The world No 1 was responding yesterday to a decision by the Lawn Tennis Association, partners with the All England Club in running the championships, to commission experiments with a slower ball in an attempt to revive the lost art of rallying.

'Grass is the fastest surface in the world, and I don't care what ball you put in the hands of myself or a Goran (Ivanisevic) or a (Richard) Krajicek, you are going to see a lot of aces and a lot of short points,' Sampras said, via a conference call from Hong Kong organised by the ATP Tour.

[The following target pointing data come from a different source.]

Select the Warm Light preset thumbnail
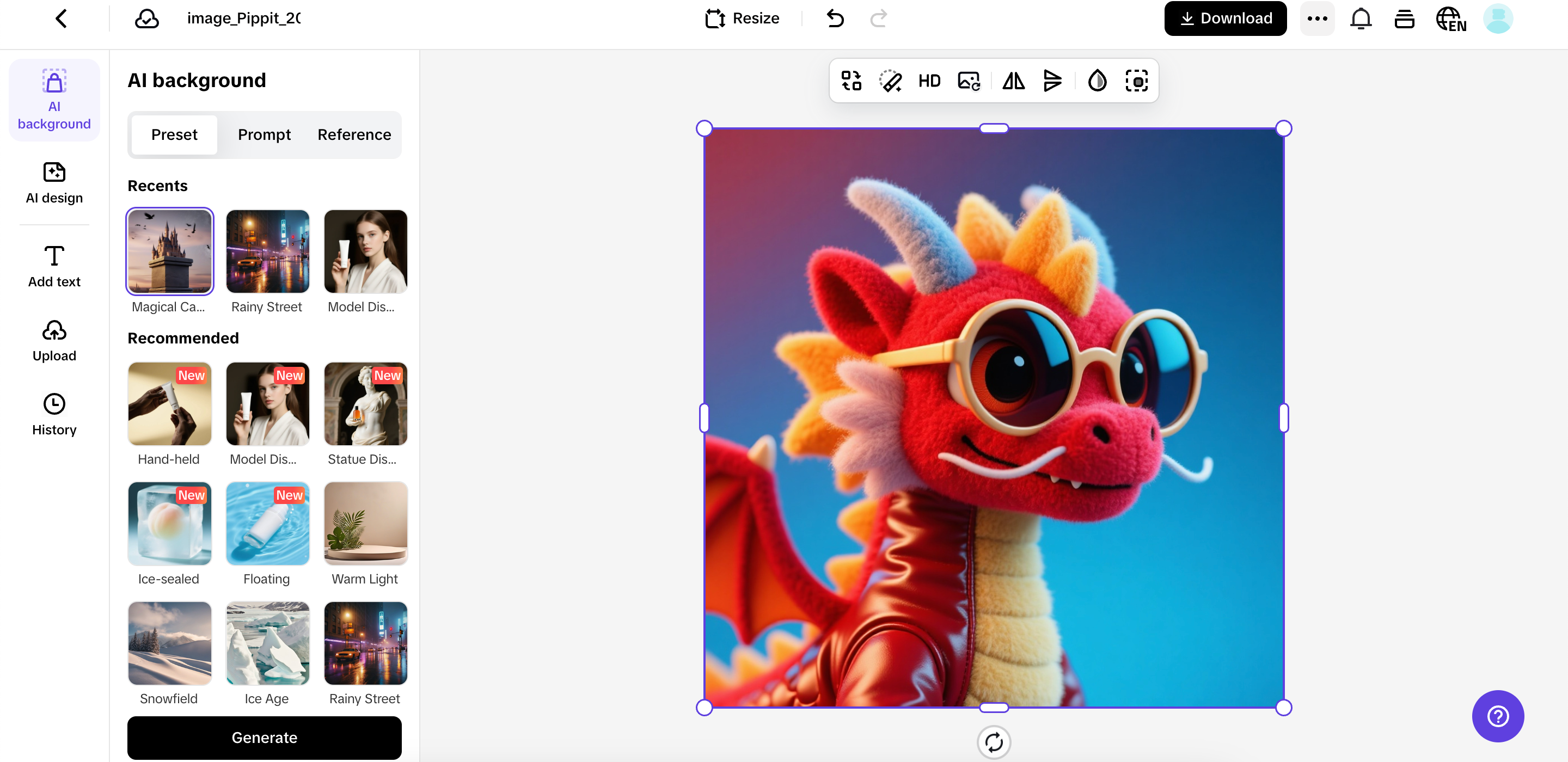1568x762 pixels. pos(365,524)
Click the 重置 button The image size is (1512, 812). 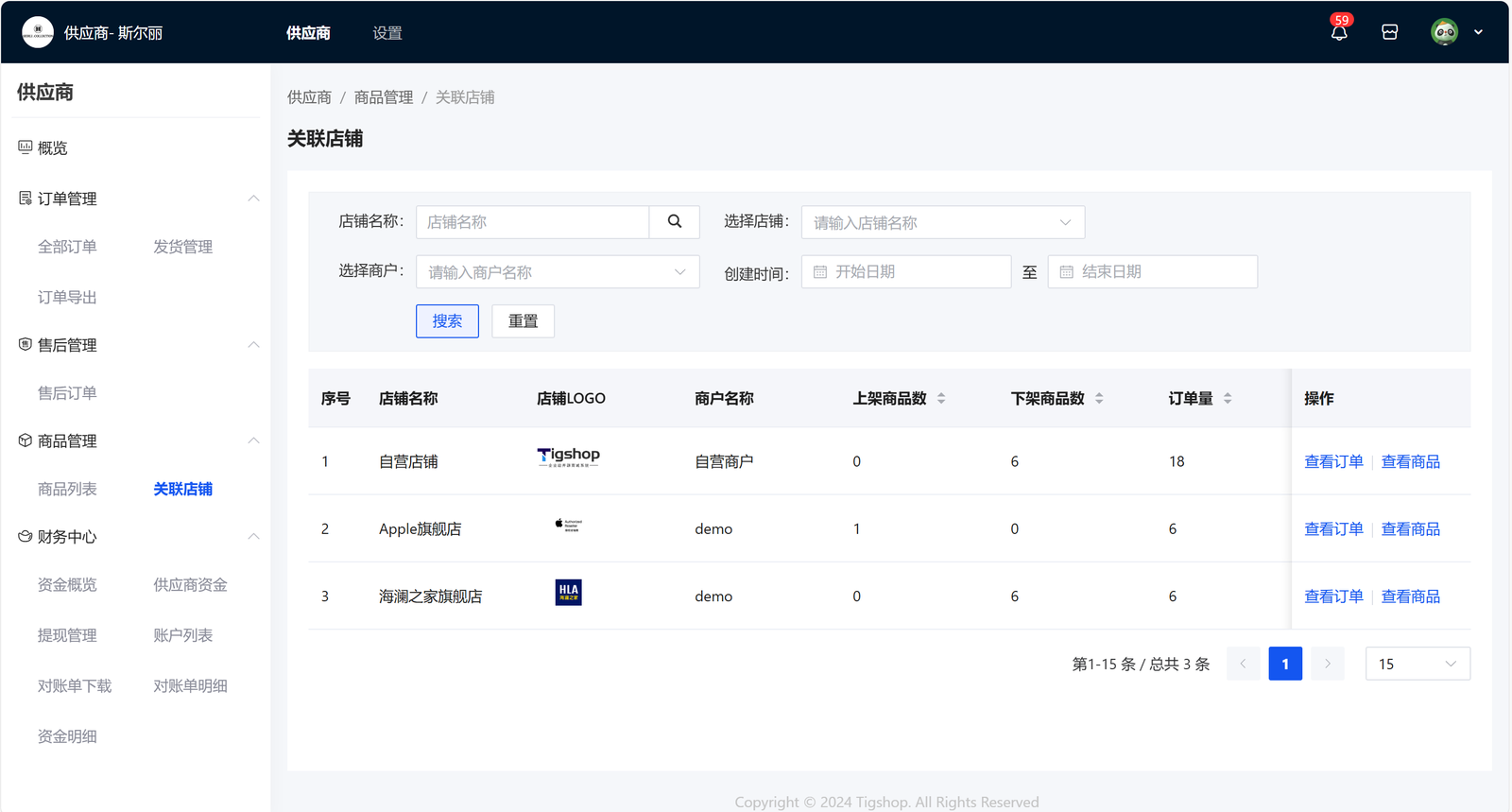click(523, 321)
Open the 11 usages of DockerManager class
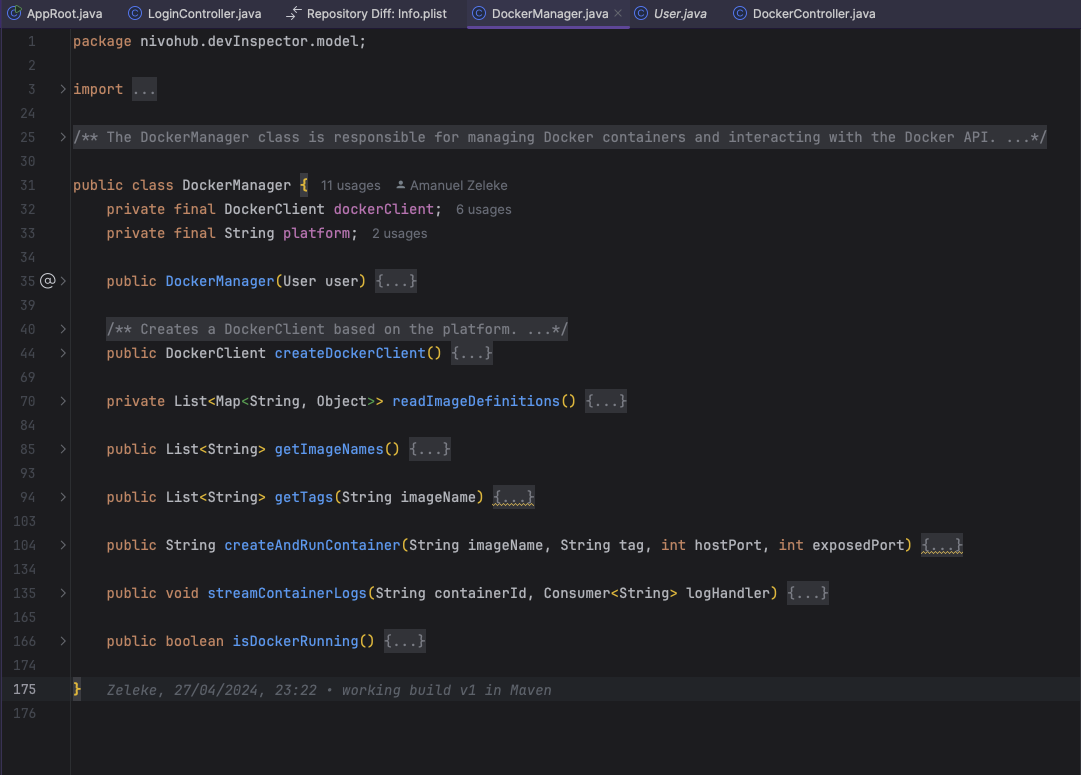The width and height of the screenshot is (1081, 775). tap(350, 185)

'The ball they've used at Wimbledon ever since I've been playing is a very heavy ball. It is tough to return and tough to serve with. A slower ball might help a little bit, but I don't think it will change things drastically.'

Dunlop-Slazenger, which supplies the Wimbledon balls, is ready to test softer missiles, probably on grass courts in the United States, for possible introduction at next year's championships. The manufacturer considers there is sufficient scope within the parameters laid down by the International Tennis Federation for this to be achieved. The ITF has changed the rules to allow a faster ball to be used on the clay courts at the French Open, where the problem is in direct contrast to the one experienced at Wimbledon.

Ian Peacock, the LTA's chief executive, pointed out that the sport's national governing body runs two ATP Tour grass-court tournaments before Wimbledon, and there was not a break of serve in either singles final at Queen's Club or in Manchester.

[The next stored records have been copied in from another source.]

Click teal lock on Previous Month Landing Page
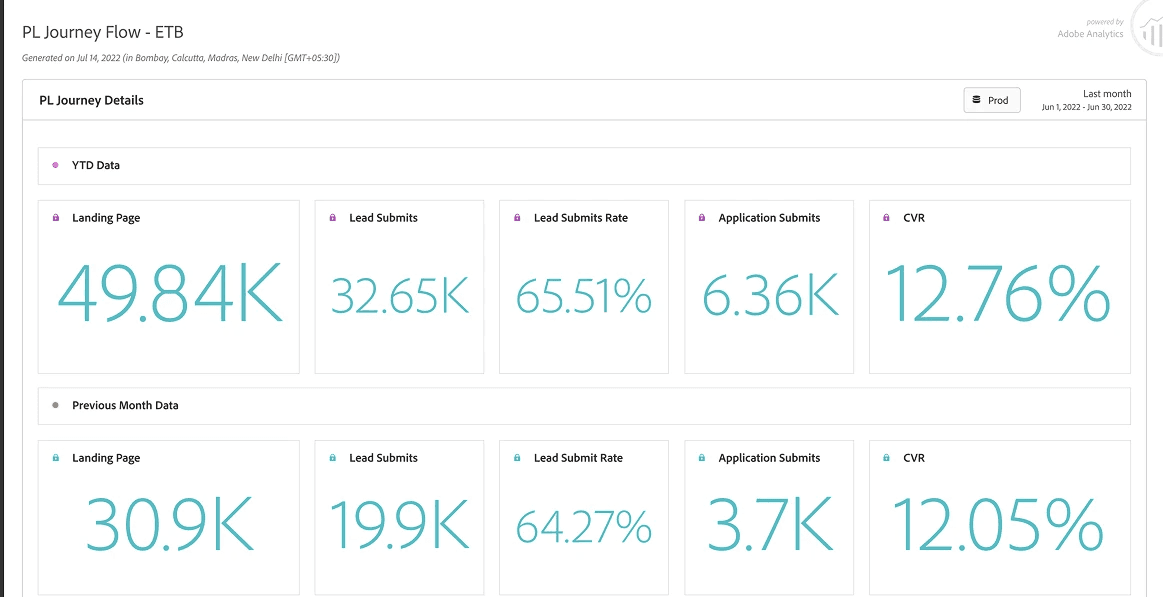Screen dimensions: 1163x597 click(x=56, y=458)
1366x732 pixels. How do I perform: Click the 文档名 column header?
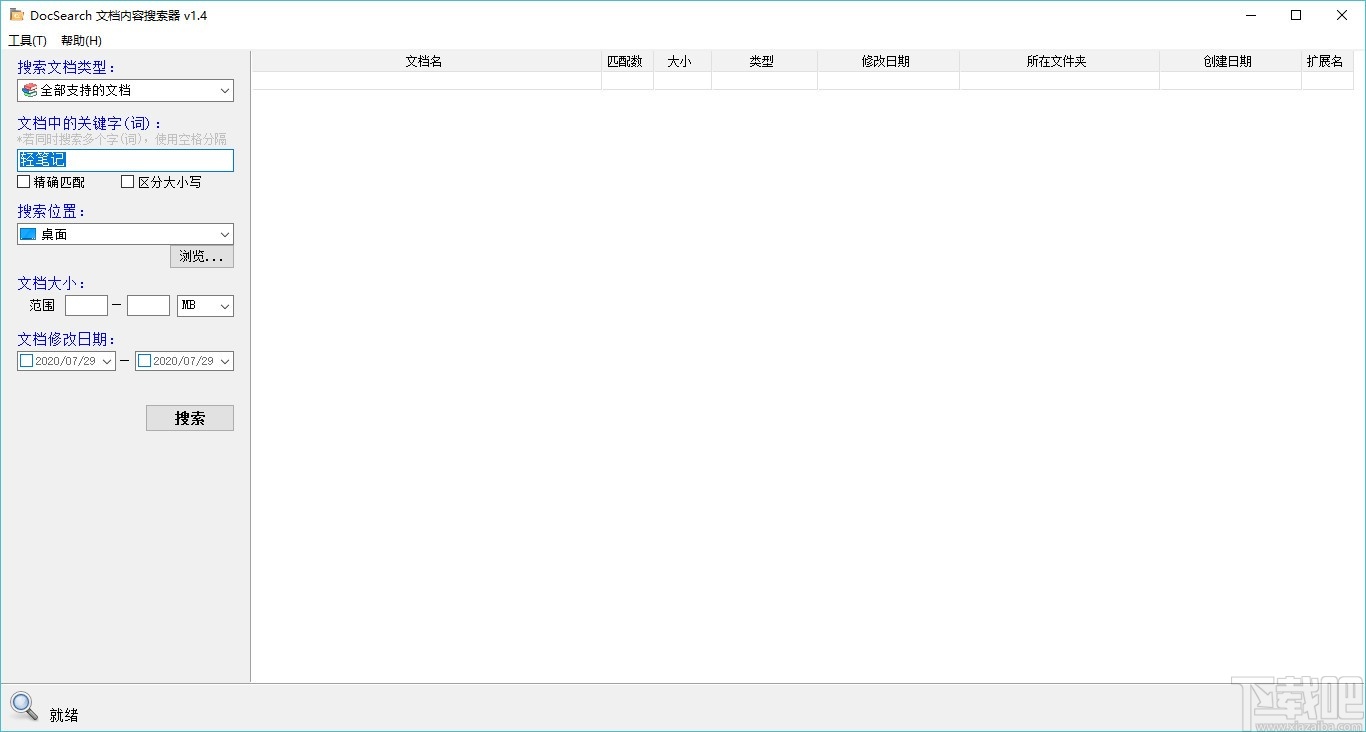point(423,61)
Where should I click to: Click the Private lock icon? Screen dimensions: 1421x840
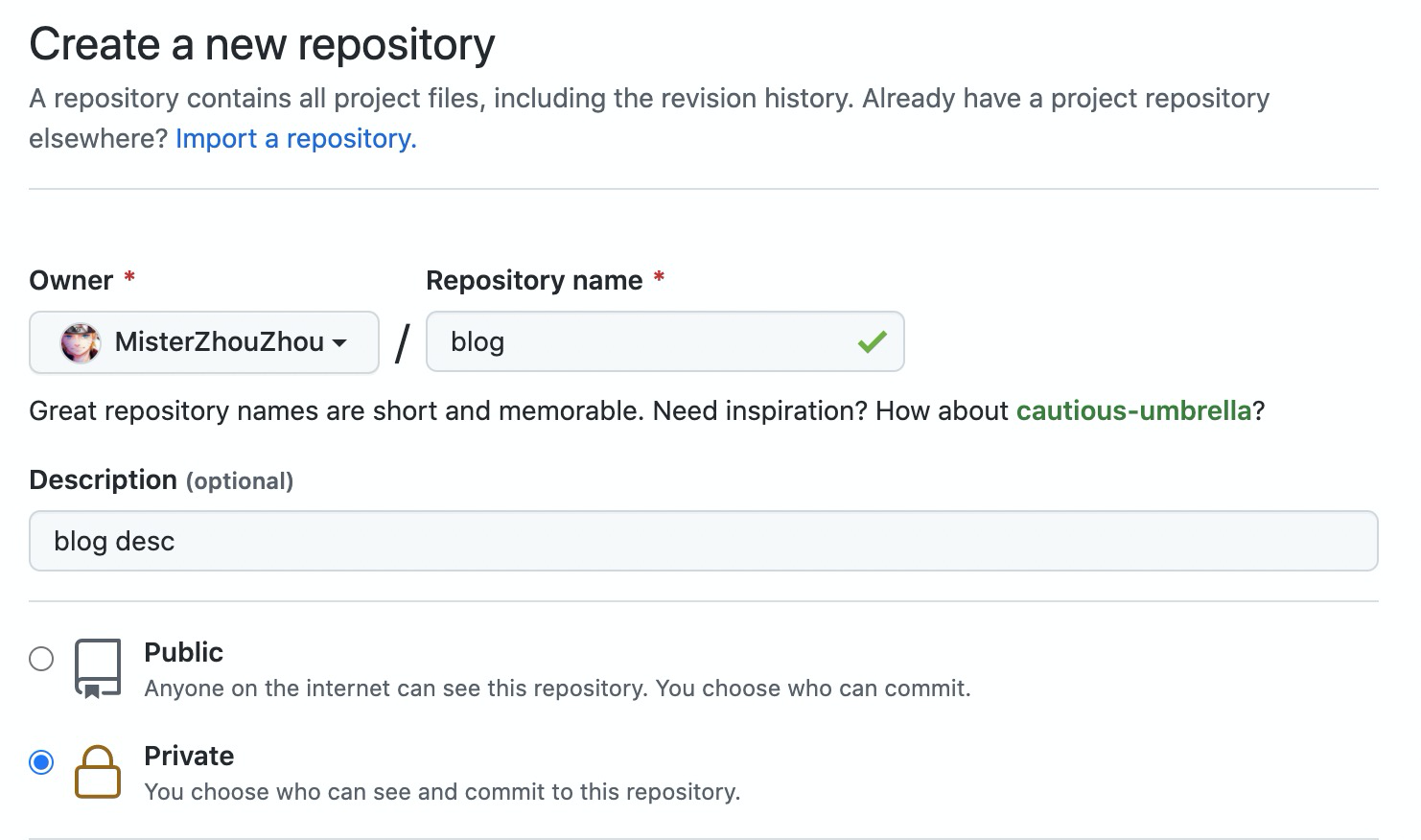coord(98,772)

'We asked the manufacturer to experiment with the ball because we feel it is time to shift the balance slightly towards the receiver to give him a better chance of making a return,' Peacock said. 'We feel we owe it to the public to give it a try.'

One innovation due to be introduced by the ITF at Wimbledon and the three other Grand Slam championships is a reduction of the time permitted between points from 25 seconds to 20 seconds. This prompted an outcry by some of the male players, with Boris Becker and Stefan Edberg threatening to boycott the Australian Open in January.

Bill Babcock, the Grand Slam Administrator, will attend the ATP Tour tournament in Paris next month and reassure the players that umpires will continue to have discretion when applying the rule in extreme conditions, such as the heat of Melbourne.